A review of the disciplinary process and sanctioning decisions from Rugby World Cup 2015 - Part 2: Decisions and appeals

Published 14 January 2016 | Authored by: Kevin Carpenter

Rugby World Cup 2015 (RWC 2015) saw its fair share of drama and controversy, and one area that didn’t escape attention was “foul play” committed by players and the disciplinary actions that followed.

This two-part blog examines the disciplinary process and sanctioning decisions at RWC 2015. It provides an overall retrospective analysis using the author’s knowledge of sports law and experience of playing and refereeing rugby union.

Part 1 of the blog (available here) examines the applicable regulations, the citing process, the nature of the hearings, and the use of video evidence.

Part 2, below, moves on to examine the sanctioning decisions and the appeals, and provide commentary and suggestions for future editions of the tournament.

 

How the decision making process works for disciplinary sanctions

Once the Judicial Officer is satisfied on the balance of probabilities that the evidence provided by World Rugby has proved the offence, sanctions are handed down in accordance with the system set out in Regulation 17.19.

The table in Appendix 1 of Regulation 17 provides sanctioning ranges for each offence in Law 10.4.1

In essence, the Judicial Officer has to:

  1. Identify the offence in Appendix 1 for the ranges of sanction;
  2. Decide whether the seriousness of the offence makes it a Low End, Mid-Range or Top End offence which provides the entry point – the factors in determining seriousness are to be found in Regulation 17.19.1;
  3. Consider any aggravating or mitigating factors as set out in Regulations 17.9.4 and 17.9.5 respectively (also see the next paragraph); and
  4. Decide on the sanction.

Additional factors

The RWC 2015 decisions also exhibited some additional factors (not unique to the tournament) that Judicial Officers considered when arriving at their sanctions.
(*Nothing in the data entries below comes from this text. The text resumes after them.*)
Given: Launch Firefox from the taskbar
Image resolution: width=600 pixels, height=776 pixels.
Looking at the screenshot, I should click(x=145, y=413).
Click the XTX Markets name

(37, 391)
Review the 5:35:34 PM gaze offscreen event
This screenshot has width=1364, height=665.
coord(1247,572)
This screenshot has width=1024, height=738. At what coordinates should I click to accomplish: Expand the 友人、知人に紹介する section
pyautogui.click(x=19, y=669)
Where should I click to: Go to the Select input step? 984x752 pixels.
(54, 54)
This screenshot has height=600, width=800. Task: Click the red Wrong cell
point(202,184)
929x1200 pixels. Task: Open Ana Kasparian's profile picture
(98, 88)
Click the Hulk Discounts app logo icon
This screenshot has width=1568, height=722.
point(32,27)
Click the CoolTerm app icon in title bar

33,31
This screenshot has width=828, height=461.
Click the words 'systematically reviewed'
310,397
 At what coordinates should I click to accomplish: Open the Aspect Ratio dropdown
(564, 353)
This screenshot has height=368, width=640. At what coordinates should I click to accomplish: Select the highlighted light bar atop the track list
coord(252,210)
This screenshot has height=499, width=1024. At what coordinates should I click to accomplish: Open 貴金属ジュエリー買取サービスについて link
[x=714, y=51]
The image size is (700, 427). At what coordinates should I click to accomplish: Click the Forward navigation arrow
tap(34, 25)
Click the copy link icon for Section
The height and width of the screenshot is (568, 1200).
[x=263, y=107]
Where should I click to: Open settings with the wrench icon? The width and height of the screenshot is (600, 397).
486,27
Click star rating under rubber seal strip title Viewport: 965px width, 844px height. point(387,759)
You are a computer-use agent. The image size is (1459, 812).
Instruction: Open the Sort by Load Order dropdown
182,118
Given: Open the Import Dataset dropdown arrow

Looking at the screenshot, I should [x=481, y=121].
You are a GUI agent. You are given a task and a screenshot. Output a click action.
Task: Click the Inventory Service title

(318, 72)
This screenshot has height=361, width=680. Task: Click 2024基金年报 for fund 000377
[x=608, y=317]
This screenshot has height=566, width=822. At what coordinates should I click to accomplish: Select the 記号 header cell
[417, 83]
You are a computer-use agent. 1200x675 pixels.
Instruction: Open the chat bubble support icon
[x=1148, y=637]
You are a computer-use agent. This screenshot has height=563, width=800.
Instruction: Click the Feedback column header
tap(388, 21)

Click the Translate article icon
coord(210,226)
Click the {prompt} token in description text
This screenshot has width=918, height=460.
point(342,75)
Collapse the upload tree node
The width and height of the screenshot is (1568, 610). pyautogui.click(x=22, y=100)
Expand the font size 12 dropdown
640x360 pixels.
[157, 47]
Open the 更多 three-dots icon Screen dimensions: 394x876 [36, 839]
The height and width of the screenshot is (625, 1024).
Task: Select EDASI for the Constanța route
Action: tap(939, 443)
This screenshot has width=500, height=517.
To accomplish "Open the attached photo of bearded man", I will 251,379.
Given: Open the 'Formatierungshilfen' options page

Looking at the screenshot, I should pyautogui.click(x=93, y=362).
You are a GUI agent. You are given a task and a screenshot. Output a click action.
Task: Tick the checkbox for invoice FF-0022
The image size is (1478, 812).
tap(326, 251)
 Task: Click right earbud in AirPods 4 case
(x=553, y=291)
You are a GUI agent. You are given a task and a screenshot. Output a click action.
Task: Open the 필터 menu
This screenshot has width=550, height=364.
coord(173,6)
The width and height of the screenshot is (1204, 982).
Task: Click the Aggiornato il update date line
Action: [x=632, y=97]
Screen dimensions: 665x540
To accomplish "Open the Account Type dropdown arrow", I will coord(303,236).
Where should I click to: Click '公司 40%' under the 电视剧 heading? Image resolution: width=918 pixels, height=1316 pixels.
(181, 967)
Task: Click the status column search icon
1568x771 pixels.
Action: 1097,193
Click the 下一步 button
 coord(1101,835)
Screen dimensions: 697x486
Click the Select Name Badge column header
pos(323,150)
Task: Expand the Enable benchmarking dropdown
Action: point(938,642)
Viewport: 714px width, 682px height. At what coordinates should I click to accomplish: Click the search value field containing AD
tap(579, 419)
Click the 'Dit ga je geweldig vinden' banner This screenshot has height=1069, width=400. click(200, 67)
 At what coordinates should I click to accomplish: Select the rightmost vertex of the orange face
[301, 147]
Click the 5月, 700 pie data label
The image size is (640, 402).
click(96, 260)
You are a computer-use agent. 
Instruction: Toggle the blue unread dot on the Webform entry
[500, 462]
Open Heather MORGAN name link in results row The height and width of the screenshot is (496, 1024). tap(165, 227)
These were:

  • World Rugby memoranda – See Part 1 for an explanation.
     
  • Deterrent effect – Regulation 17.19.4(b) specifically states that an uplift on the sanction can be applied, as an aggravating factor, to act as a deterrent effect against similar future foul play by players.

  • This was applied in the decision concerning a dangerous ‘ neck roll’ by Canadian player Nick Blevins in the Pool D match against Romania (6 October 2015, Leicester City Stadium2 - see video here.3 The Judicial Officer’s analysis on this point in paragraphs 8.2 and 8.3 of the decision led to the entry point period of suspension being increased by 1 week.
     
    This aggravating factor is often applied where such foul play offence is also the subject of one of the aforementioned memoranda, as in the Blevins case.
     
  • Continuing patterns of offending – Complementing the deterrent effect, there is also mention in Regulation 17.19.4(b) of combatting a “pattern of offending” in the game. Once again, this is often closely tied to the memoranda issued by World Rugby.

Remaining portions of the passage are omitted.